Ai mondiali di Svezia stupisce il mondo, segna sei gol: due in finale contro i padroni di casa del barone milanista Liedholm. Il primo gol: op, stop di petto, sombrero sopra la cabeca dell’atalantino Gustavsson, e prima che la bola tocchi terra, la calcia in porta a fil di palo. “Gollassooooo”, grida esultante il compagno di squadra Altafini detto Mazzola, guadagnandosi in tal modo futuri contratti televisivi da commentatore per la TV italiana.
Il ragazzino nero discendente degli schiavi segna gol a raffica, tutti lo vogliono, diventa ‘O Rei e potrebbe palleggiare con il mondo come il grande dittatore di Chaplin. Nel 1961 il governo lo nomina “Tesoro Nazionale” per blindarne il trasferimento all’estero. Pelè ha solo 21 anni e il numero 10, in campo ed in pagella. Il resto sono numeri irrazionali, quelli che ci disorientano all’infinito, come fai a immaginare la radice quadrata di due? La guardi, meravigliato, e stop.
Le sue radici sono nell’Africa nera: Angola e Guinea i maggiori bacini di schiavi, Inghilterra e soprattutto Olanda i maggiori trafficanti, da quando Carlo V ha dato ai fiamminghi il monopolio del “diritto di fornitura” dei neri, “più facili da comprare che da allevare”, merce pregiata al punto da scatenare una leggendaria speculazione alla Borsa di Londra. Nelle vene di Pelé scorre la musica dal ritmo afro, sbarcata a Bahia, porto del Nordeste dove attraccavano le navi portoghesi in viaggio dall’Africa con il loro carico di “bestiame umano”.
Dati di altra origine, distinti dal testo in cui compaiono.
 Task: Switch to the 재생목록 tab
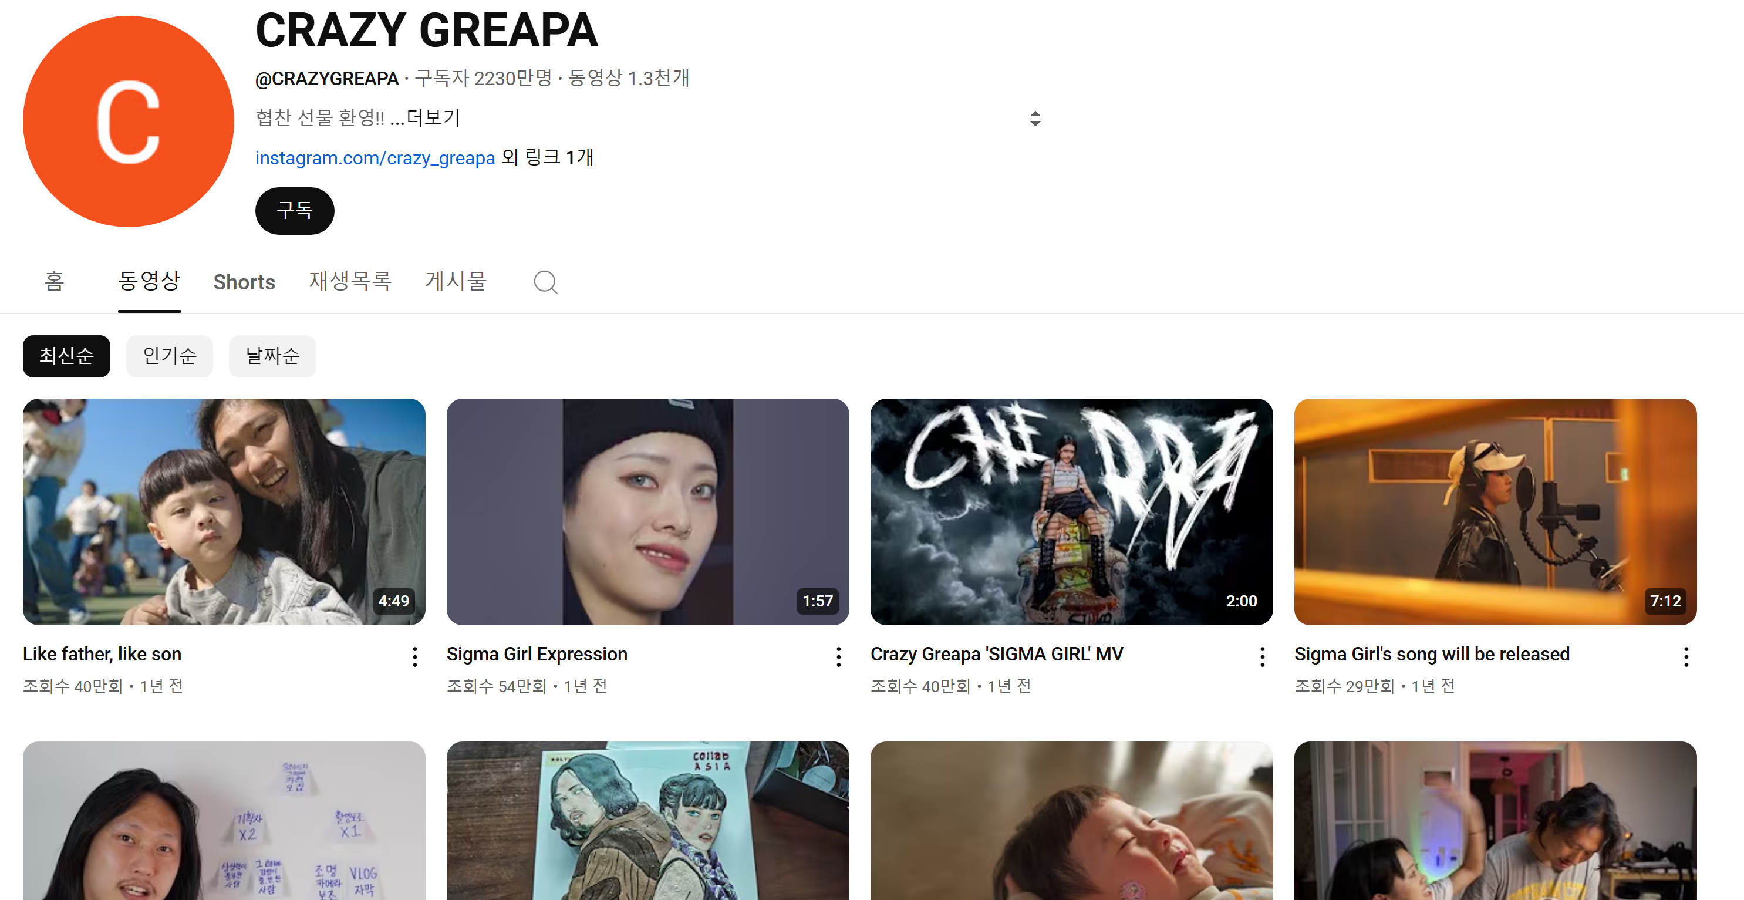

Non è la samba che è arrivata dopo, ma la ginga, il passo base della capoeira, un’arte marziale che è mix di musica, danza, canto e lotta, una “brincadeira” (portoghese: gioco o divertimento) con la quale gli schiavi ingannavano i padroni riuscendo nel contempo a prepararsi alle rivolte, ed è focalizzata principalmente sull’uso dei piedi perché le mani degli schiavi erano incatenate. Ballandola ti diverti un sacco e stordisci l’avversario, unisci l’utile al dilettevole.
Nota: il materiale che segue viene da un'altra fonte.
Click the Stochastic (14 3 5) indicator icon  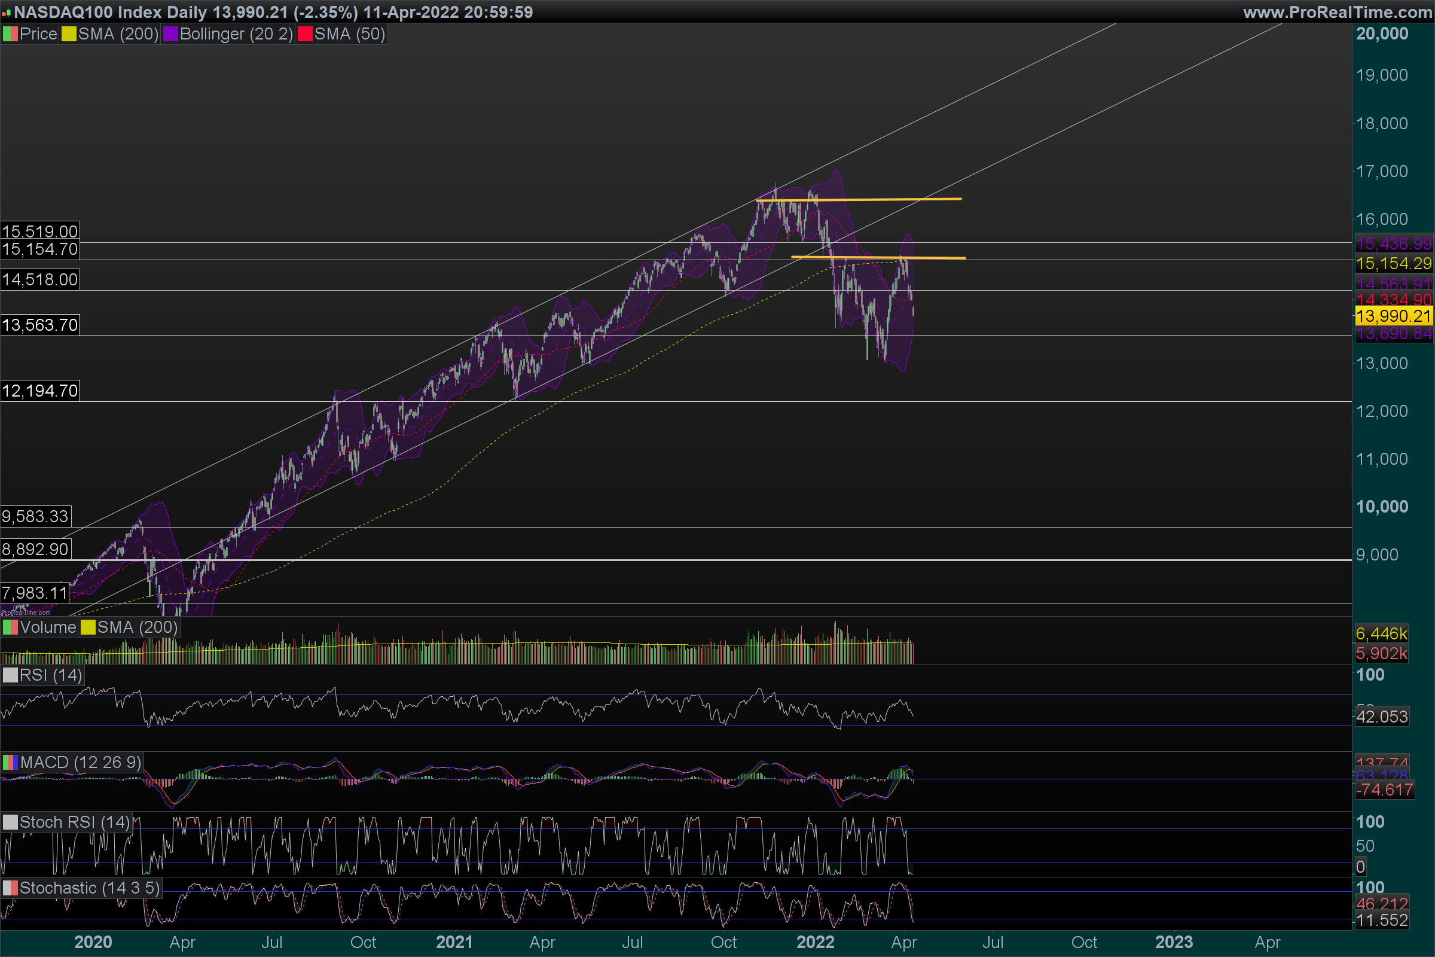point(10,888)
Pelè l’ha sempre ballata con entrambi i piedi e con la testa segnando 1281 gol ufficiali, il più irrazionale probabilmente nella semifinale del ’70 contro l’Uruguay: finta sul portiere in uscita ad incrociare la traiettoria della bola senza toccarla, aggiramento del portiere e calcio in diagonale ad incrociare il disperato tentativo del difensore che corre sul primo palo, mentre il genio del sertao lo beffa calciando sul secondo, quello lontano, a gonfiare la rete: radice quadrata di due+pigreco, e vendetta del maracanazo di 20 anni prima.
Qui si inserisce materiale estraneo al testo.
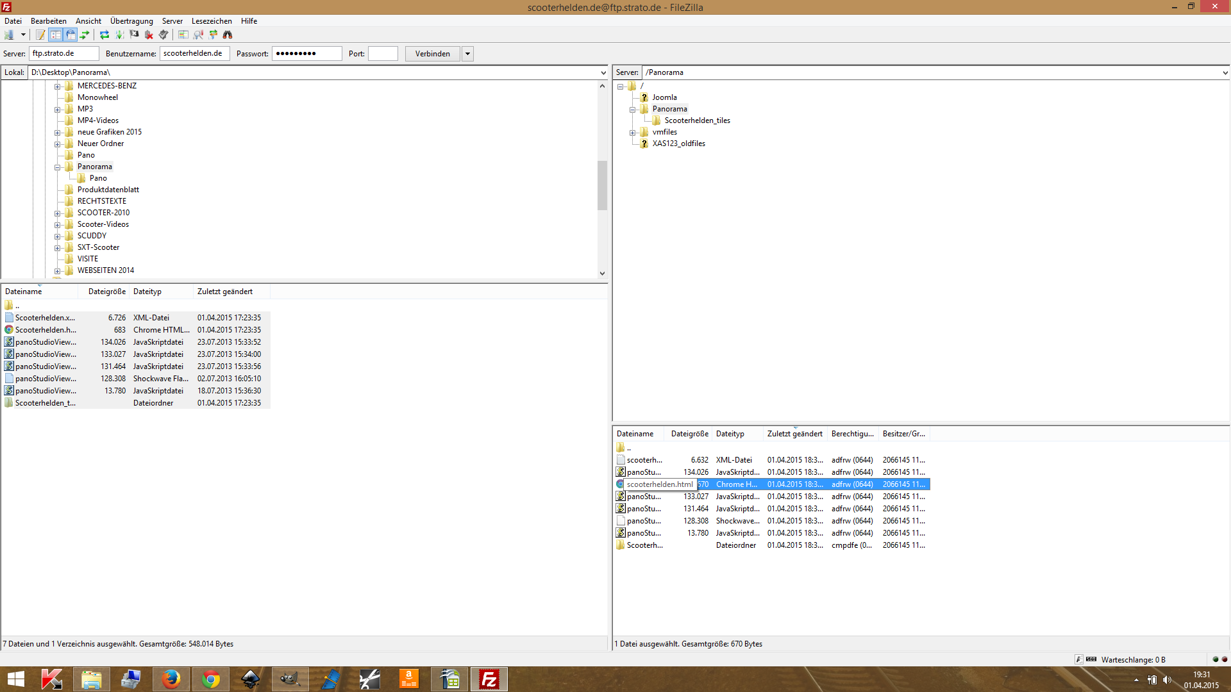Open the Lesezeichen menu
This screenshot has height=692, width=1231.
point(212,21)
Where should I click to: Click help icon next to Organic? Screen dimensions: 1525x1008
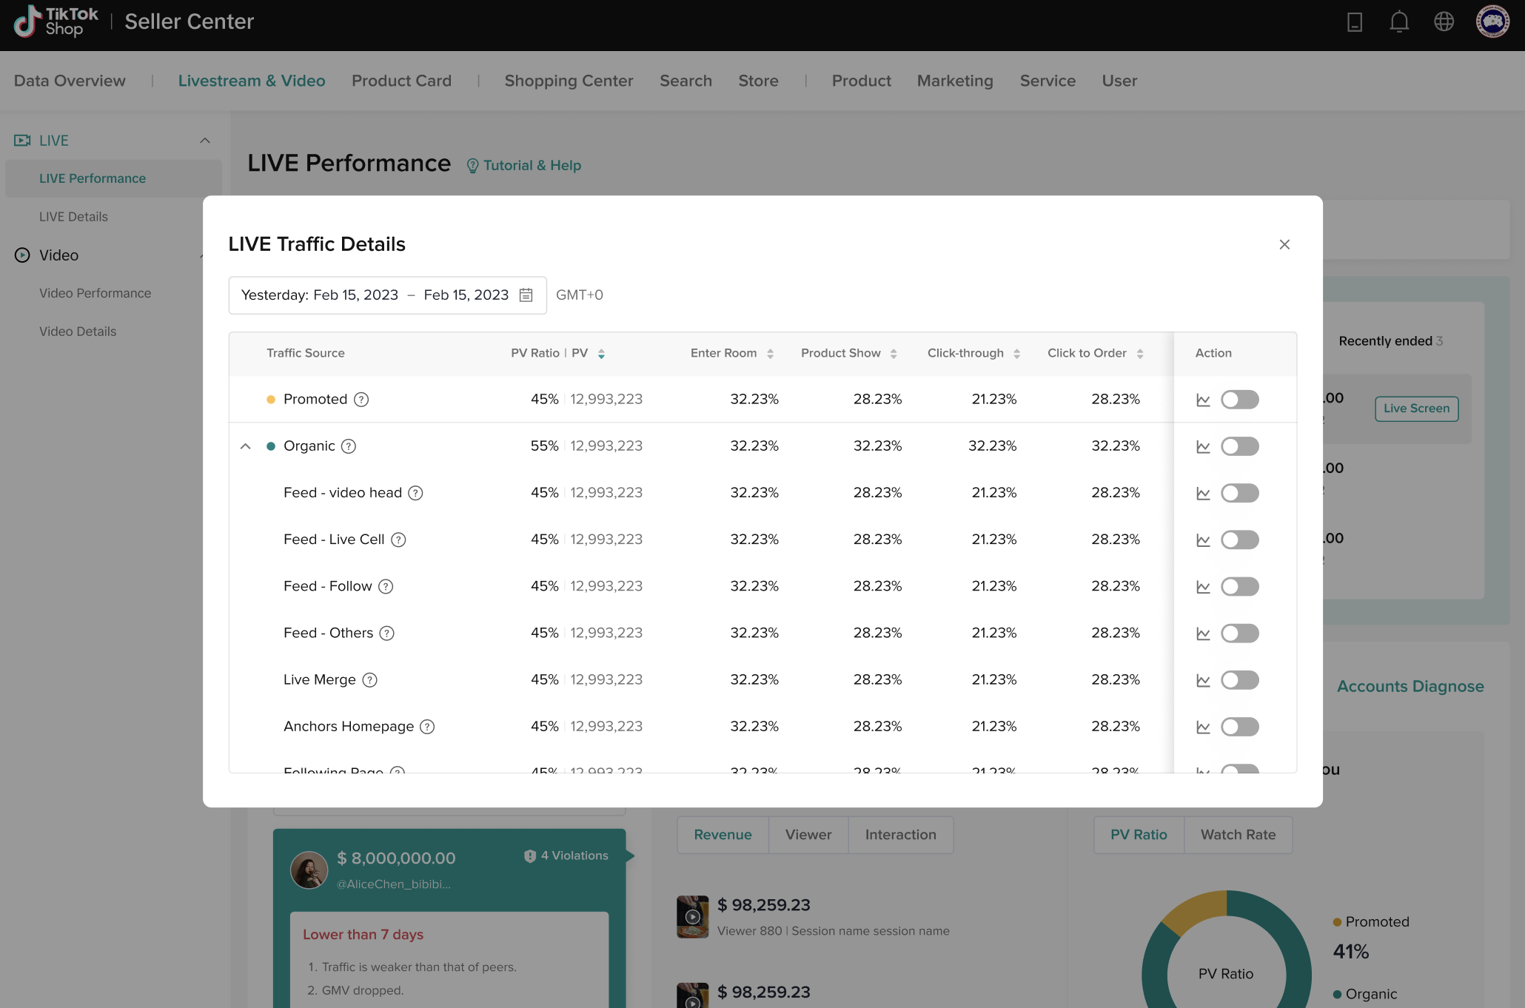[349, 446]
Nella partita successiva, la finale, segnerà il primo gol della vittoria verdeoro volando sopra la testa di Burnich che remava vanamente nell’aria. Ora il dez ha raggiunto il diez. Non so se sono vicini ad un Dio, sicuramente stanno con gli dei del pallone, o probabilmente lo sono loro stessi: di nuovo insieme. Hanno cambiato campo ma non usciranno mai di scena. Su di loro non si spegneranno mai le luci, nemmeno a San Siro. Per loro la fine non c’è, è soltanto un altro calcio d’inizio di “questa cosa che non sappiamo, questo conto senza gli osti, questo gioco da giocare fino in fondo a tutti i costi”. Obrigado dez.